Bandar Lampung, 26 Juni 2026, — Prosesi adat Kemuaghian atau Pengangkonan Pengangkatan Kerabat digelar secara khidmat di lingkungan Kedatun Keagungan Lampung sebagai bentuk pengukuhan hubungan kekerabatan adat kepada Presiden ke-7 Republik Indonesia, Joko Widodo.
Acara tersebut diselenggarakan dengan berlandaskan nilai-nilai budaya Lampung yang menjunjung tinggi falsafah Piil Pesenggiri, Nemui Nyimah, Nengah Nyappur, Sakai Sambayan, serta Juluk Adek sebagai fondasi kehidupan sosial dan kehormatan masyarakat adat.
Dalam prosesi tersebut, sejumlah perwatin adat dari berbagai buwai menyampaikan hasil bindangan atau musyawarah adat yang menetapkan pengangkatan kekerabatan kepada Joko Widodo melalui mekanisme adat yang berlaku.
Dari Buwai Pemuka Way Kanan, keputusan adat disampaikan melalui Suttan Mangku Prajatama II, H Bustami Zainudin, bersama Suttan Yang Agung, Relly Reagen, yang menetapkan prosesi meghawi dan seangkonan sebagai simbol penguatan hubungan persaudaraan adat.
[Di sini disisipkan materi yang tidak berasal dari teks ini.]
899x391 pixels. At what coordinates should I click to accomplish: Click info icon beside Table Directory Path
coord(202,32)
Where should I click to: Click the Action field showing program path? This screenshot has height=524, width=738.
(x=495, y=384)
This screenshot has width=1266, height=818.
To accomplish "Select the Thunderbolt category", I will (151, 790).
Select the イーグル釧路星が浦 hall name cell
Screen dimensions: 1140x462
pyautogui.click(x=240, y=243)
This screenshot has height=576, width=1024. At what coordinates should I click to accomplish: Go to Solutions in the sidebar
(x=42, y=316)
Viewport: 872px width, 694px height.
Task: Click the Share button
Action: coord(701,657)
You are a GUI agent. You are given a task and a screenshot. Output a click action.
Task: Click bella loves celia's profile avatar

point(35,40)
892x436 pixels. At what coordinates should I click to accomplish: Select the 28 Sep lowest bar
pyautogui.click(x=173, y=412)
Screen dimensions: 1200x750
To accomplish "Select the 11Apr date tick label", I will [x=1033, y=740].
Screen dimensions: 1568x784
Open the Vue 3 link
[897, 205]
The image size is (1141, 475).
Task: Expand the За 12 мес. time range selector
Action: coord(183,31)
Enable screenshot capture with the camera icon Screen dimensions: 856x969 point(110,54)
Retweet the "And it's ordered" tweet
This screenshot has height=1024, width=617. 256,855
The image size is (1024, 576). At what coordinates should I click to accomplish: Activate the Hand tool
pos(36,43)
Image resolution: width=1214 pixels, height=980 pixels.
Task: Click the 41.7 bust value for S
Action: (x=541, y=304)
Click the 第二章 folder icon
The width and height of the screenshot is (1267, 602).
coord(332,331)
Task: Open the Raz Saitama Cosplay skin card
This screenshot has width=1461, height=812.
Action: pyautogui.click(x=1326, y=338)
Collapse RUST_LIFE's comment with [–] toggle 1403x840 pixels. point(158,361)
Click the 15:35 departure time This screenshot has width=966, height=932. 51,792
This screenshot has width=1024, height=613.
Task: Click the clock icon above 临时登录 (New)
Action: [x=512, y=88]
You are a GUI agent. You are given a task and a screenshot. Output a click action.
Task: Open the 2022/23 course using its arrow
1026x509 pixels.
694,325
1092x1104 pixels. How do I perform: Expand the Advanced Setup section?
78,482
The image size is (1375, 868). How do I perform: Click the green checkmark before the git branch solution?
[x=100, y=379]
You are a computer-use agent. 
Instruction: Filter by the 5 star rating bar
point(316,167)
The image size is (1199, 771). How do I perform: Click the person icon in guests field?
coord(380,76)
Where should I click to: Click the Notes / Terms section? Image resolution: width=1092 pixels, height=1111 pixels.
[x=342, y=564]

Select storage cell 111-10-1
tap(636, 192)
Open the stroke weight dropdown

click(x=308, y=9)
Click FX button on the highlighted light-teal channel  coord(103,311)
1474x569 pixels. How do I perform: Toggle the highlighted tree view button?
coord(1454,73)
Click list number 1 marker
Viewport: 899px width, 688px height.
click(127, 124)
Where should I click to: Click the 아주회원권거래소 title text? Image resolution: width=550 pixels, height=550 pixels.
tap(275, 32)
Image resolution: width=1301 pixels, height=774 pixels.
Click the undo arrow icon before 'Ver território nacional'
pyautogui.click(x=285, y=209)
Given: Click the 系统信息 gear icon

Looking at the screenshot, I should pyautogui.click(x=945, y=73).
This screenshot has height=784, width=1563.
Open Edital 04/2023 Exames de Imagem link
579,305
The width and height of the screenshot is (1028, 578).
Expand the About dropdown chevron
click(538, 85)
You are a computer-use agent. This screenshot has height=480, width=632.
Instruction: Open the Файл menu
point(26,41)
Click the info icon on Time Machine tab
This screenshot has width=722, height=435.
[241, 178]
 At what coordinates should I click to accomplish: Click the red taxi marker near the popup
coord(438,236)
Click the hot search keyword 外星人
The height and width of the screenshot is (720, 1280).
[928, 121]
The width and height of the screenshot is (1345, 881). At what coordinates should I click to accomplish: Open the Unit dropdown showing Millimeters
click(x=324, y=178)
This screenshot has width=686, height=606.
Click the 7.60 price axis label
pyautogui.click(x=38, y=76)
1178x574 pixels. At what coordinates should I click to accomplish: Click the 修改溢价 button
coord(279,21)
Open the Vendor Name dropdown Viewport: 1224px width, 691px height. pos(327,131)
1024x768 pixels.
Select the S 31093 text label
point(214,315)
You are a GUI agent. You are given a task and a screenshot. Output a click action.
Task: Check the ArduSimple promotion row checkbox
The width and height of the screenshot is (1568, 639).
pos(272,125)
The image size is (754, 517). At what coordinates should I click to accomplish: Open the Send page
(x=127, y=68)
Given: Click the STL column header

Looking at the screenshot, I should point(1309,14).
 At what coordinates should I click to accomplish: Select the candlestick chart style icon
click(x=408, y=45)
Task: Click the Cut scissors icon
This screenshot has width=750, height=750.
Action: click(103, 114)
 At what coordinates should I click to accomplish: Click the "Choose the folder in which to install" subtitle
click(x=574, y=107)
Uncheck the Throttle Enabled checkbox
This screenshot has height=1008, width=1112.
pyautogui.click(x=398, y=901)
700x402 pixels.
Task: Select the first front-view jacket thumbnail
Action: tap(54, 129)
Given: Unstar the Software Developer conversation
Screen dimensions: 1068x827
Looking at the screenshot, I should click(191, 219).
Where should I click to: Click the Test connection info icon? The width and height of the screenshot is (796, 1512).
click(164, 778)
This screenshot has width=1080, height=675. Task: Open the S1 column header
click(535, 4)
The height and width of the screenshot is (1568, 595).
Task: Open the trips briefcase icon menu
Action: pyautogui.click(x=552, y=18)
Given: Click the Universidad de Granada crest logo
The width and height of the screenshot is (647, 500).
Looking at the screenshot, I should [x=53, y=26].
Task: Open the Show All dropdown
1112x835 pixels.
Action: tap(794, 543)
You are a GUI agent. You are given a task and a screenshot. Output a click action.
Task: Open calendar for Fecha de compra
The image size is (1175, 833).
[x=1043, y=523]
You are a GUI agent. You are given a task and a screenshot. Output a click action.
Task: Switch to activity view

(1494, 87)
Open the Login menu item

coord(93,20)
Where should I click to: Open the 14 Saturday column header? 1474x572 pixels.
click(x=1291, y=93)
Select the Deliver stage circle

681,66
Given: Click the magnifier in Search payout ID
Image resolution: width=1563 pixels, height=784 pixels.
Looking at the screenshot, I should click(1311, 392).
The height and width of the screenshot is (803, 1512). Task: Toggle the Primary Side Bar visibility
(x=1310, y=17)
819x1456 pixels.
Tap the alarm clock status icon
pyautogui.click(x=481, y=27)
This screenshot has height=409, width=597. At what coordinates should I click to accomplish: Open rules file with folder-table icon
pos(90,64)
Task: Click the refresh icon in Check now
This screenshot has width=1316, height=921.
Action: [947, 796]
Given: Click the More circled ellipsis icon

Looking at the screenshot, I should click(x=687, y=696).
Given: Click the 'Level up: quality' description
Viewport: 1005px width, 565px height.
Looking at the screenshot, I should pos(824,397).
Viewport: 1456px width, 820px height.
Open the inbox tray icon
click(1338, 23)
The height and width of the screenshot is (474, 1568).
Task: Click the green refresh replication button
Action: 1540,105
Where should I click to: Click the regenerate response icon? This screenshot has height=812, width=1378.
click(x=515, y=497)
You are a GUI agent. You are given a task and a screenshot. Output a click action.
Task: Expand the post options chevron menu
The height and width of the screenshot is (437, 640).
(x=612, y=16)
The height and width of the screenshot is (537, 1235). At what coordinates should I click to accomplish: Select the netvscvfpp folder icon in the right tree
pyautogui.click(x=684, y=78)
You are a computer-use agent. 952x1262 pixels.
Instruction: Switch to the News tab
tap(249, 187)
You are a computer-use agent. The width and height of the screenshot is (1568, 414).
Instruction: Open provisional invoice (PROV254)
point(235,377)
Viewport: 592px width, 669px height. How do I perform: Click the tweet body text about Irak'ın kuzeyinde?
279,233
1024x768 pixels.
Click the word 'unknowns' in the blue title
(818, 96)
Sementara itu, dari Buwai Subbing Terbanggi Balak, keputusan perwatin disampaikan oleh Suttan Seghayo Dipuncak Nur, Mawardi Rahman Harirama, bersama Kanjeng Pengiran Sempurna Jaya Raja Asli Sepulau Raya, H Andi Ahmad, yang menetapkan hubungan kekerabatan adat dengan Presiden ke-7 RI.
Kemudian dari Buwai Bulan Megow Pak Tulang Bawang, penetapan disampaikan oleh Sutan Sampurna Jaya, H Abdurachman Sarbini Natamenggala, sebagai bagian dari rangkaian pengukuhan kerabat adat.
Sebagai puncak prosesi, berdasarkan ketetapan bersama perwatin adat dari tiga buwai tersebut, Joko Widodo dianugerahi adeg/adok/gelar adat “Baginda Pemuka Bangsa” sebagai simbol penghormatan dan pengakuan persaudaraan dalam lingkungan adat Kedatun Keagungan Lampung.
Rangkaian kegiatan dilanjutkan dengan penyematan atribut adat, penobatan sebagai kerabat, penyerahan piagam adat, serta pembacaan syair dan petuah budaya yang menekankan pentingnya menjaga persatuan bangsa, merawat adat istiadat, serta mewariskan nilai-nilai kebajikan kepada generasi penerus.
Dalam tradisi masyarakat Lampung, prosesi Kemuaghian atau Pengangkonan dipandang bukan sekadar pemberian gelar, melainkan bentuk pengakuan hubungan persaudaraan yang mengandung nilai kehormatan, tanggung jawab, serta kebersamaan.
Perwatin adat menyampaikan harapan agar momentum budaya tersebut menjadi penguat silaturahmi kebangsaan dan mempererat hubungan antarelemen masyarakat dalam semangat menjaga persatuan Indonesia.
Menutup rangkaian acara, disampaikan pesan adat:
“Adat dijunjung, budaya dipelihara, persaudaraan diperkuat, bangsa dimuliakan.”
Kedatun Keagungan Lampung disebut hadir bukan hanya sebagai penjaga warisan leluhur, tetapi juga sebagai ruang pelestarian dan penguatan nilai-nilai budaya Lampung dalam kehidupan kebangsaan,(Red).